It's not too difficult to figure out the semantics of present CPUs by experimentation; but what I want to know is, what semantic guarantees are provided by the architectural memory model? I've read volume 3, chapter 8 of the intel SDM, and I believe it is ambiguous. Am I missing something?
The manual nominally says:
- A read which succeeds a write in program order and is not from the same location may be ordered before the write.
- A read which succeeds a write in program order and is from the same location happens after it.
It also says:
In a multiple-processor system, the following ordering principles apply:
- Memory ordering obeys causality
I'll come back to this.
Just one sentence is later devoted to store forwarding:
The processor-ordering model described in this section is virtually identical to that used by the Pentium and Intel486 processors. The only enhancements in the Pentium 4, Intel Xeon, and P6 family processors are:
- Store-buffer forwarding, when a read passes a write to the same memory location
There's also an example (§8.2.3.5); examples are not generally taken to be normative, but we'll take it at face value for now. From what I understand, the effect of the example is basically to amend #2 above to:
- If a read is from the same location as a write which it succeeds in program order, the read must happen 'after' the write in that it either must observe the write, or another write made by another core to the same location which happens after the first write; however, in the first case, the read may happen before the write is made visible to other processors.
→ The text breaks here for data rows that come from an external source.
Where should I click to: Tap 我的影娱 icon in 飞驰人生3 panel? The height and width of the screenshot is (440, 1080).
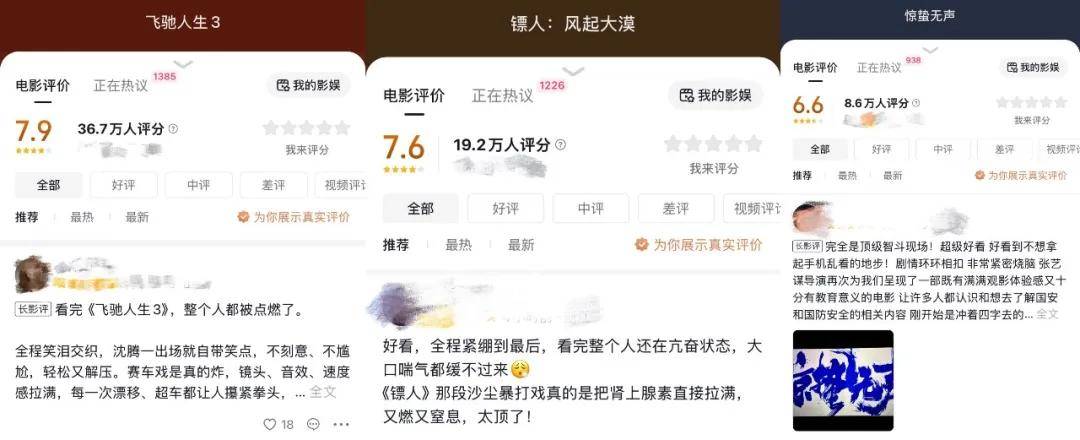click(282, 85)
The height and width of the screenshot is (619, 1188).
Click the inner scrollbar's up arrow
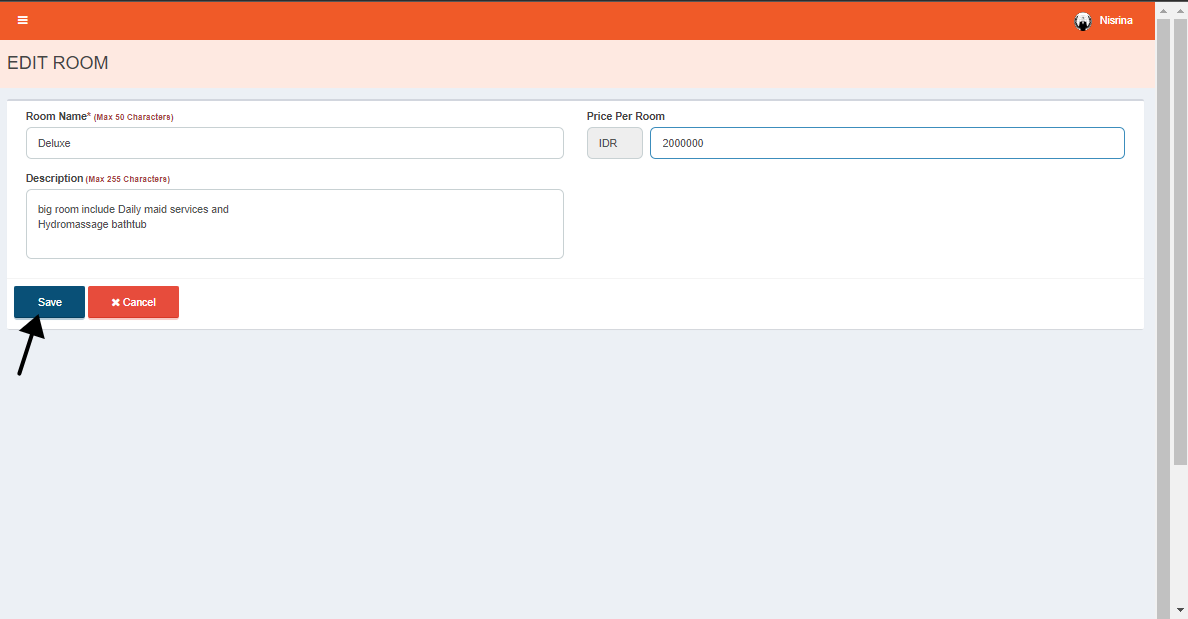point(1164,9)
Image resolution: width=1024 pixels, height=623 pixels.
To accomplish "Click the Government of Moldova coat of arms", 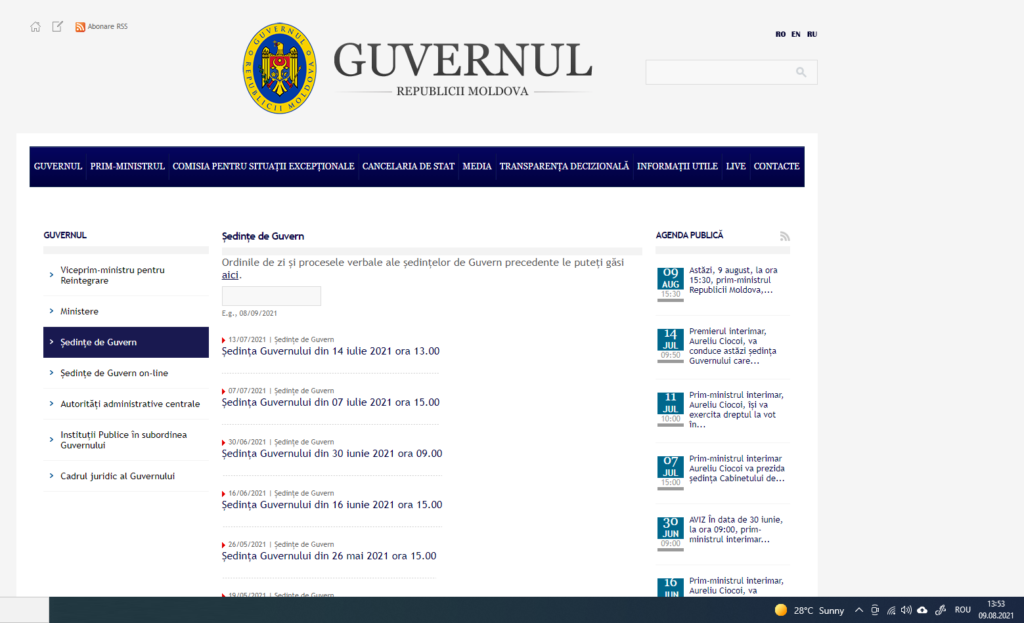I will coord(280,70).
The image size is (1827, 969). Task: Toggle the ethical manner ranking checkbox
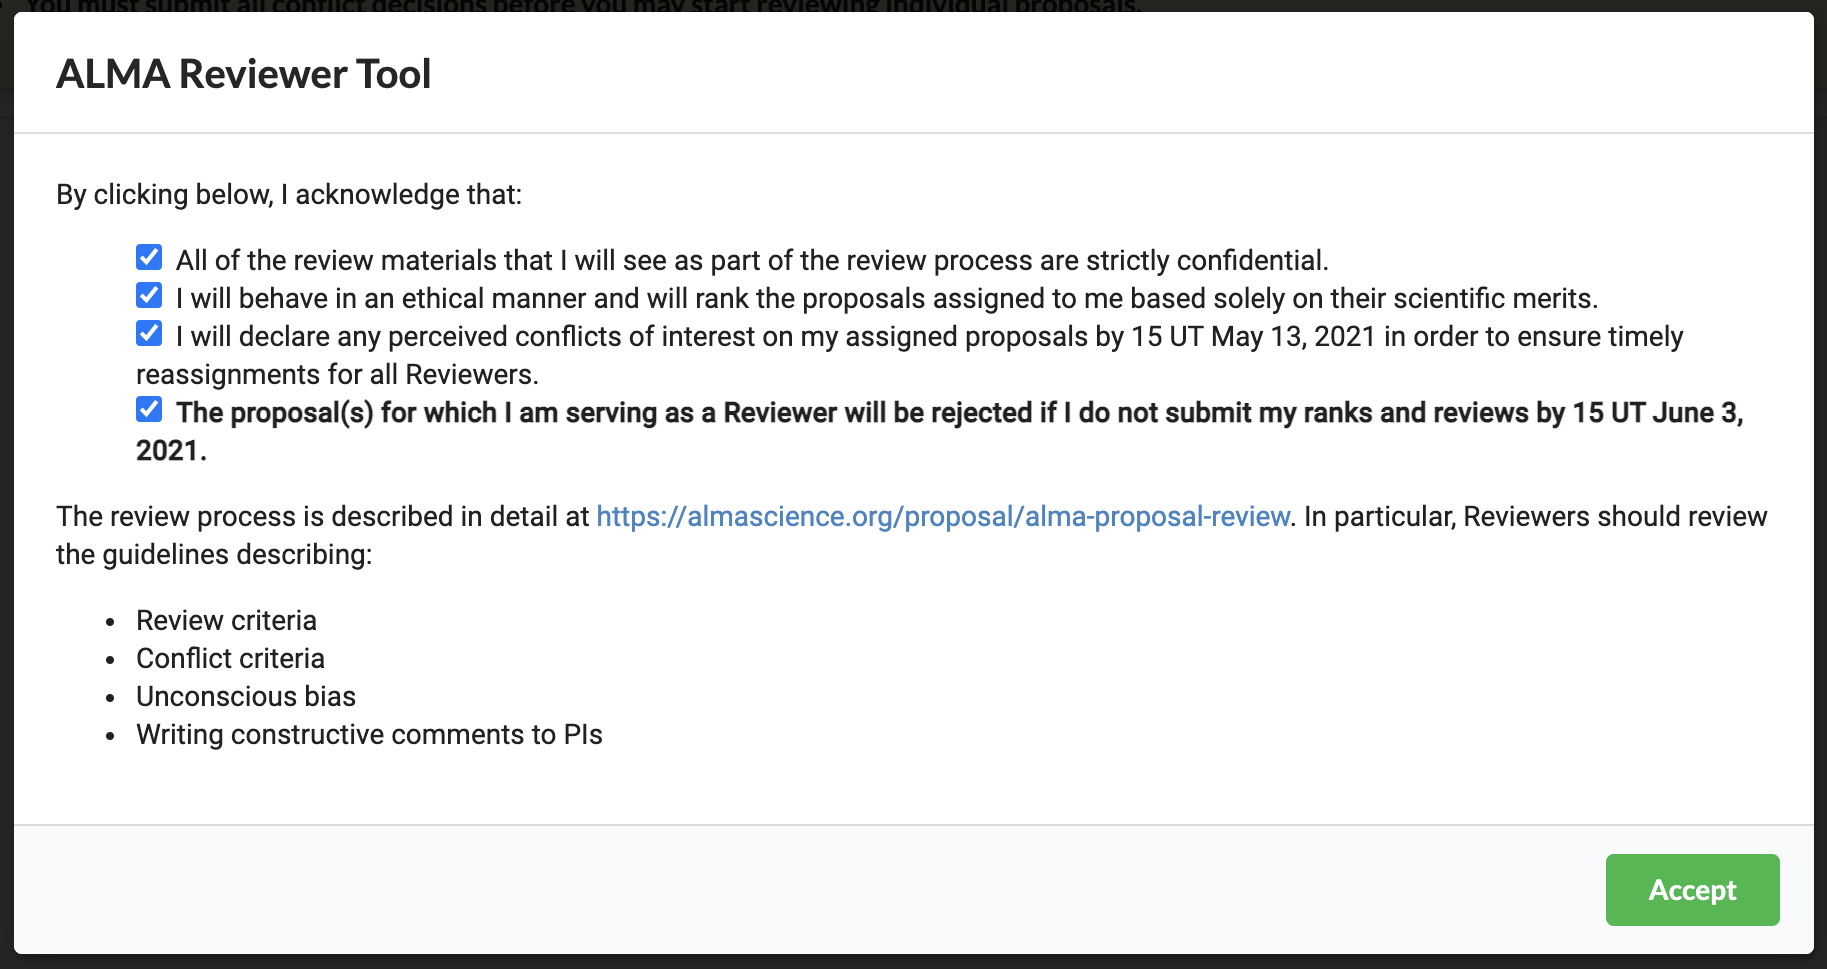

The example is of a situation where this makes a difference; I've elided it for brevity. Another example is given here, which was also the motivation for this question.
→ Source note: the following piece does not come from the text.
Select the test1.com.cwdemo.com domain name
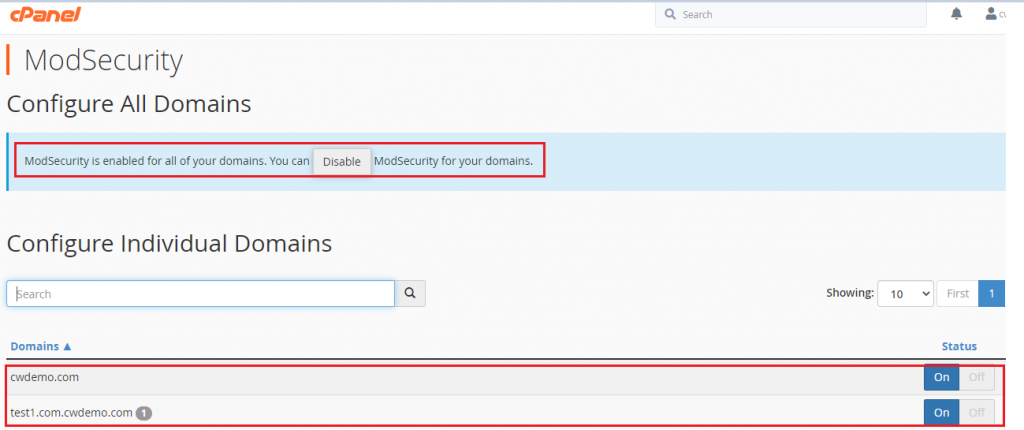Viewport: 1024px width, 430px height. pos(71,412)
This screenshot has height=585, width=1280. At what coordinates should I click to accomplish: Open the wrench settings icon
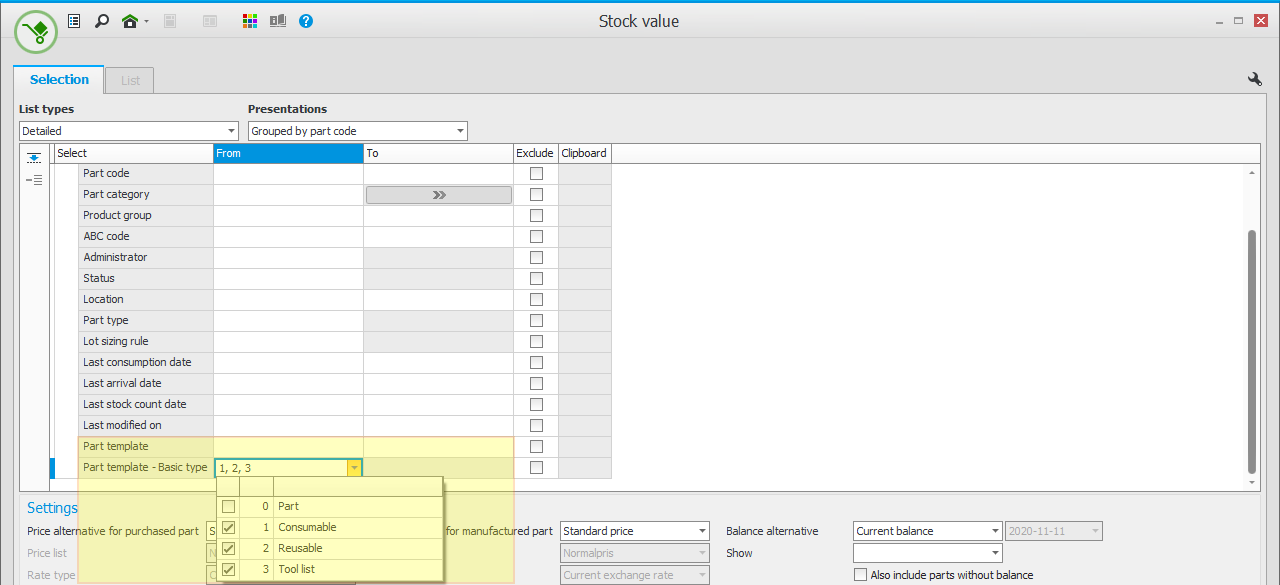(1255, 79)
However, this notion of 'from the same location' makes no account of a read which partially overlaps a previous write. What are the semantics then? Here are two concrete questions:
First question
Suppose that, to set up our initial state, we have mov word [r1], 0
. Then:
Core 1
mov byte [_x], 0x01
mov r1, word [_x]
Core 2
mov eax, 0x0000
mov r2, 0x0100
lock cmpxchg word [_x], r3
Is it true that exactly one of the following must be true?
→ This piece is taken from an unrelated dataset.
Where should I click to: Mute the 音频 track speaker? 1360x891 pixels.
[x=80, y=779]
The write happens before the CAS; the CAS fails; and the read sees 0x0001.
The write happens after the CAS; the CAS succeeds; and the read sees 0x0101.
And there is no third possibility?
- The write happens after the CAS; the CAS succeeds; but the read still sees 0x0001 because it happened before the write became visible to other cores.
Second question
Much more straightforward, this time: suppose that core 2 isn't writing near r1. (It might be writing elsewhere, though; else the issue is meaningless.) We just have:
Core 1
mov byte [_x], 0x01
mov r1, word [_x]
Must this read wait until after the write becomes visible to other cores?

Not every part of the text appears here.